Mehnert: Meine Mutter ist Zahnärztin in der Nähe von Heidelberg und mein Vater MKG Chirurg in Köln. Da lag es bei mir sozusagen in der Familie bzw. wurde mir in die Wiege gelegt. Aus diesem Grund haben wir immer genug Rückhalt und Unterstützung.

Konnten Sie einen Patientenstamm übernehmen? Wie wichtig sind Webauftritt und das Internet für die Gewinnung von neuen Patienten für Sie?

Dr. Kastner: Unser großes Glück war die Übernahme der Praxis im Gegensatz zu einer Neugründung. Auch die Überbrückungsarbeit von Frau Belkovich, unserer angestellten Zahnärztin, war ein wichtiger Schritt, dass die Patienten nicht in andere Praxen abgewandert sind.

Gleichzeitig erschien ein Journalist von der Lokalzeitung kurz vor der Praxiseröffnung, um über die Praxisübergabe zu berichten. So kamen nach und nach immer mehr Patienten und fragten nach einem Termin.

Für uns spielt in dieser Kleinstadt eher die Mundpropaganda eine wichtige Rolle. Dennoch ist ein Praxisauftritt ohne Internetpräsenz für uns nicht denkbar. Wir haben uns in vielen Fort- und Weiterbildungen unser derzeitiges Wissen angeeignet, so dass es nur über die Werbemedien möglich ist, interessierte Patienten darüber schnell und präzise zu informieren. Allerdings sind uns Auftritte auf Facebook und Instagram zu zeitaufwändig. Wir hoffen eher dass sich unsere Praxis in Luckenwalde aufgrund unserer Arbeit etablieren wird.

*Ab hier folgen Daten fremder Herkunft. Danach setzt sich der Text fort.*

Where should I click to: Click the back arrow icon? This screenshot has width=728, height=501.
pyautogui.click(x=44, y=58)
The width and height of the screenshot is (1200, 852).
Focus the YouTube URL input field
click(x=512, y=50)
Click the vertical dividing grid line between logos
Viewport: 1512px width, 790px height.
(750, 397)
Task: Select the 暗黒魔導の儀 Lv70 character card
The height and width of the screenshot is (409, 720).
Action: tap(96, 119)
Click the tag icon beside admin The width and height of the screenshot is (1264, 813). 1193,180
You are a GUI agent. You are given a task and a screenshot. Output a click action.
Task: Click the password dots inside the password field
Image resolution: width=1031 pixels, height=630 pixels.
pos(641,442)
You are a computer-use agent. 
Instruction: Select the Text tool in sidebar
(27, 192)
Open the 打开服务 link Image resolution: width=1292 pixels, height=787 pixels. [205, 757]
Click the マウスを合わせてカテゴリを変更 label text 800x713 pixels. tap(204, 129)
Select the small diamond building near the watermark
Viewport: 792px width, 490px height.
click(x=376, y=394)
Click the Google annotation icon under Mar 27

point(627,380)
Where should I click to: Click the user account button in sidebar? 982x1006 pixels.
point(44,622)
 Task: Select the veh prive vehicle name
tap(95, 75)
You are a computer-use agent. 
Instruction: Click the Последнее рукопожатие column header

War es schwierig Mitarbeiterinnen in der Region zu gewinnen?

Zu unserer großen Überraschung – Nein. Allerdings ist dazu zu sagen, dass wir in der Region sehr gut vernetzt sind und sich somit schnell herumgesprochen hat, dass wir ein neues Team aufbauen. Auch sind uns ja unsere Technikerin und die angestellte Zahnärztin treu geblieben. Ich denke, in einer Großstadt gestaltet sich die Suche nach geeigneten Mitarbeitern schwieriger.

Was sind Ihre weiteren Pläne für die Zukunft?

Mehnert: Nach der Startphase kommt immer die Ernüchterung. So weiß ich jetzt, was alles fehlt bzw. noch verändert im Sinne von modernisiert werden müsste. Aber eben alles nach und nach. Zwischenzeitlich haben wir schon ein Mikroskop und ein Cerec Gerät mit Fräsmaschine und Brennofen angeschafft. Auch ist es meine Idee, aufgrund der Fläche von 300 qm, noch ein weiteres Zimmer, je nach Auslastung zu gestalten. So hoffe ich, dass wir Schritt für Schritt modernisieren können, um aus alt neu zu machen. Bisher haben wir den Schritt, aus Berlin raus aufs Land zu gehen, nicht bereut. Obwohl wir täglich von Wilmersdorf nach Luckenwalde pendeln hat es sich gelohnt, macht viel Freude und bleibt spannend.

Was würden Sie anderen raten?

Mehnert: Ich kann nur jedem empfehlen, nach dem Studium erst einmal bei erfahrenen, niedergelassenen Kollegen mitzuarbeiten. So lernt man die Tücken der Selbstständigkeit und der Mitarbeiterführung sowie den Bürokratismus. Nach zwei bis drei Jahren ist man dann in der Lage, von dem Gelernten zu profitieren. Dazu gehört aber auch eine gewisse Risikobereitschaft und natürlich Mut, den Schritt in die Selbstständigkeit zu wagen.

Wir haben es bis jetzt nicht bereut.